Due to environmental changes, including urban development, the list below is what’s REALLY killing the birds
- Crashing into windows or buildings
- Pesticide use
- Greenhouse gas emissions
- Wind turbines
Alley Cat Allies, the only national advocacy organization dedicated to the protection and humane treatment of cats states:
“Most species who call these ecosystems home are not adaptable to the human landscapes left for them. Human threats like habitat destruction, wind turbines, and pesticide use are only some of the human pressures on bird populations, and they will only increase if we continue shifting the blame to cats.”
Alley Cat Allies has described a study published by the publication Nature as continuing propaganda to vilify cats. Much of their material is outdated, some of it by as much as half a century. They go so far as to cite discredited researcher Nico Dauphine, who was convicted a few years ago by a D.C. jury for attempted animal cruelty after trying to poison cats and then fired from her job at the Smithsonian.
Another inaccuracy promoted by those who call cats “vermin” is that cats are continuously on the prowl for birds. A Georgia experiment conducted by the University of Georgia and the National Geographic Society conducted a study from November 2010 to October 2011 using 60 house cats who spend 5-6 hours daily running loose tells a different story. With lightweight kitty-cams strapped on to their necks, the cats were observed as they went about their day. Their “kills” were broken down into (see also this page):
- 40% snakes, lizards and frogs
- 25% small mammals
- 12% birds
Mr. Woody Woodsman, who is a frequent visitor to PoC, believes it’s acceptable to kill these outdoor roaming cats, as long as the death is quick and painless (although he is unable to guarantee that). People who believe it’s legal to kill a cat should keep in mind that all 50 states now have animal cruelty laws in place, and many have additional felony animal cruelty laws.
While the American Bird Conservancy (ABC) is a 501(c)(3), not-for profit organization whose mission is to conserve native birds and their habitats throughout the Americas.

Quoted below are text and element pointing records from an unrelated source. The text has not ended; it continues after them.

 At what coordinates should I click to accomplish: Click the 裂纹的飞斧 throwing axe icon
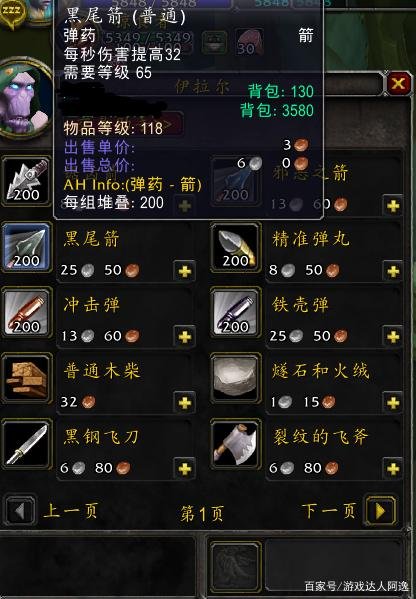click(x=236, y=444)
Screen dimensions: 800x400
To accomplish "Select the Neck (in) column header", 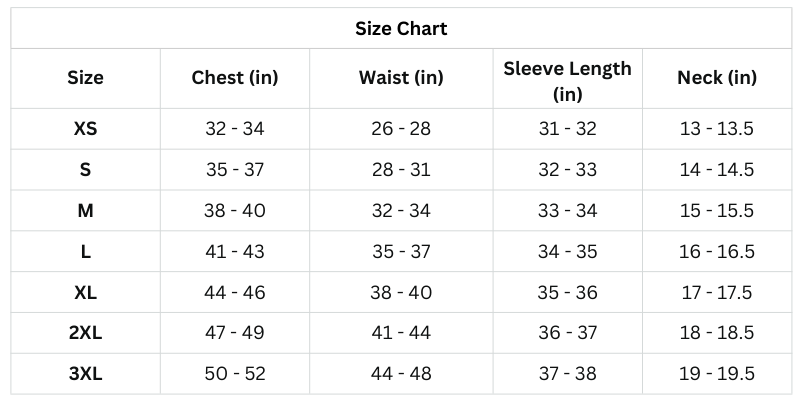I will 716,77.
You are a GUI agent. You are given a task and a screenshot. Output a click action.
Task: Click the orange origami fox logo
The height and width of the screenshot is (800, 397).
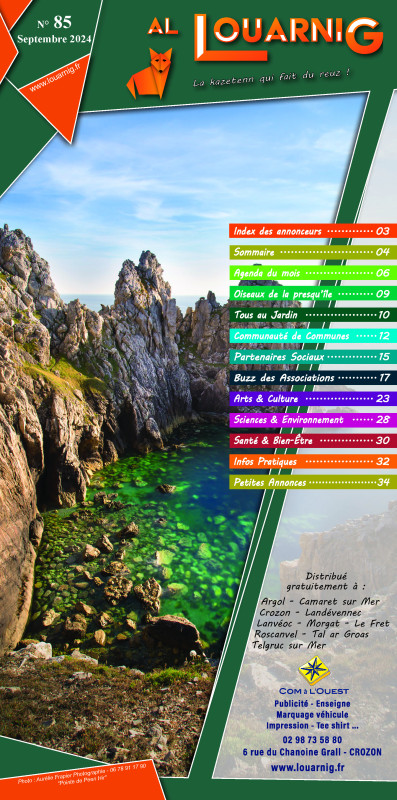click(x=148, y=73)
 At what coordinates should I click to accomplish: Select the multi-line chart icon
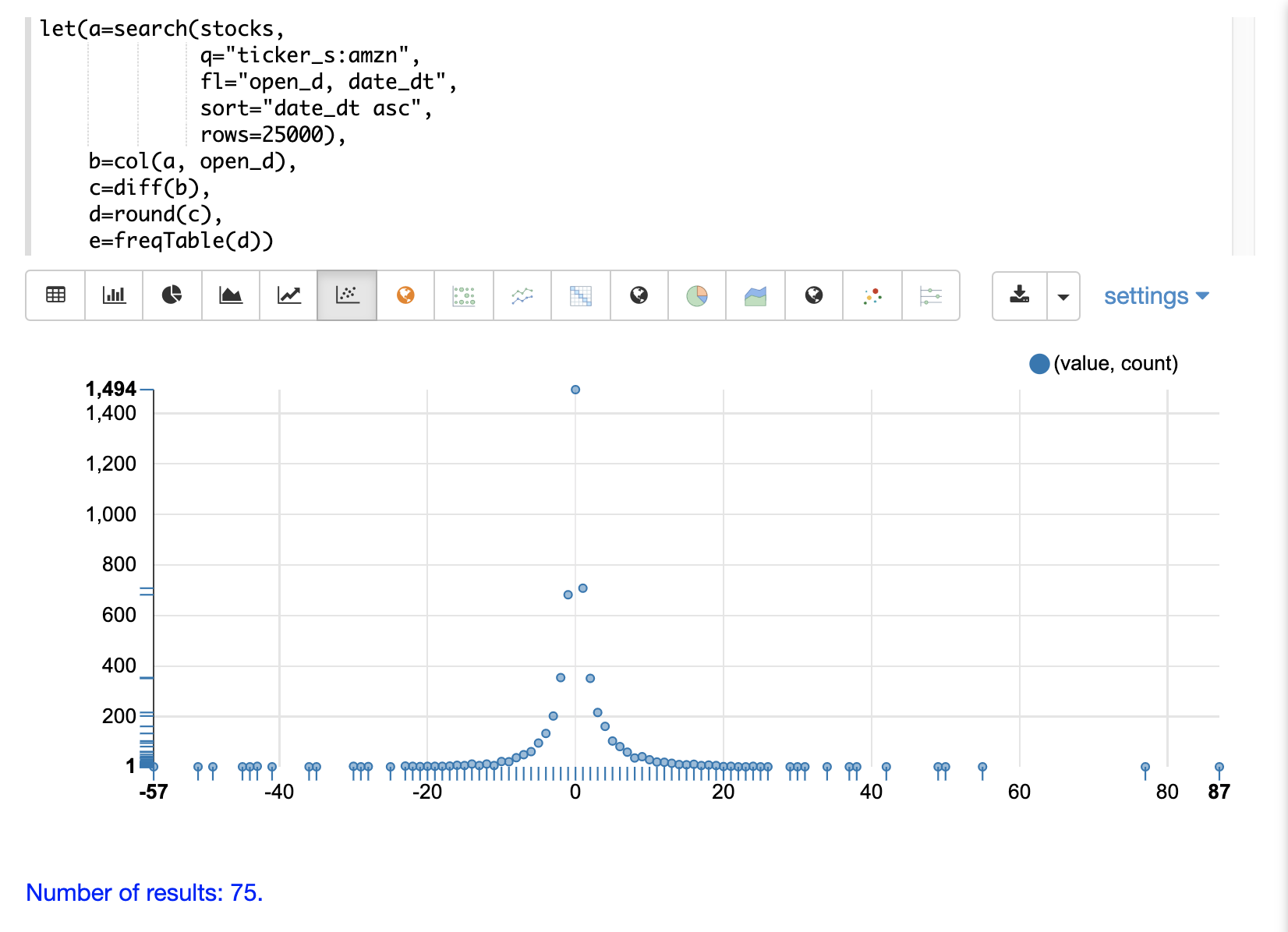point(522,295)
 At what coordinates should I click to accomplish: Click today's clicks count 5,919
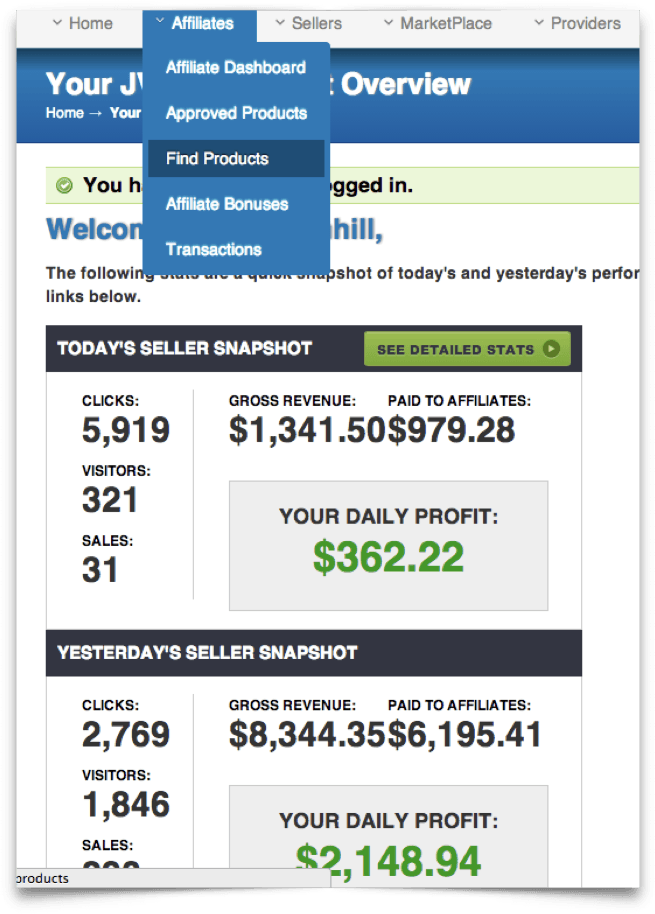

ABC recently initiated a new campaign dedicated to educating the public and policy makers about how keeping cats indoors is better for cats, birds, and people. Several videos can be found here that represent their viewpoint of cats vs birds.
Cats are being killed at an alarming rate in shelters. They’re killed as they cross busy roads. Millions of dead cats yearly, yet the bird population is still at risk. Why? It’s because to curb the death of birds, we would have to change as a society, which isn’t going to happen. Urban development made in the name of progress will almost always win out over protecting a species. Any species.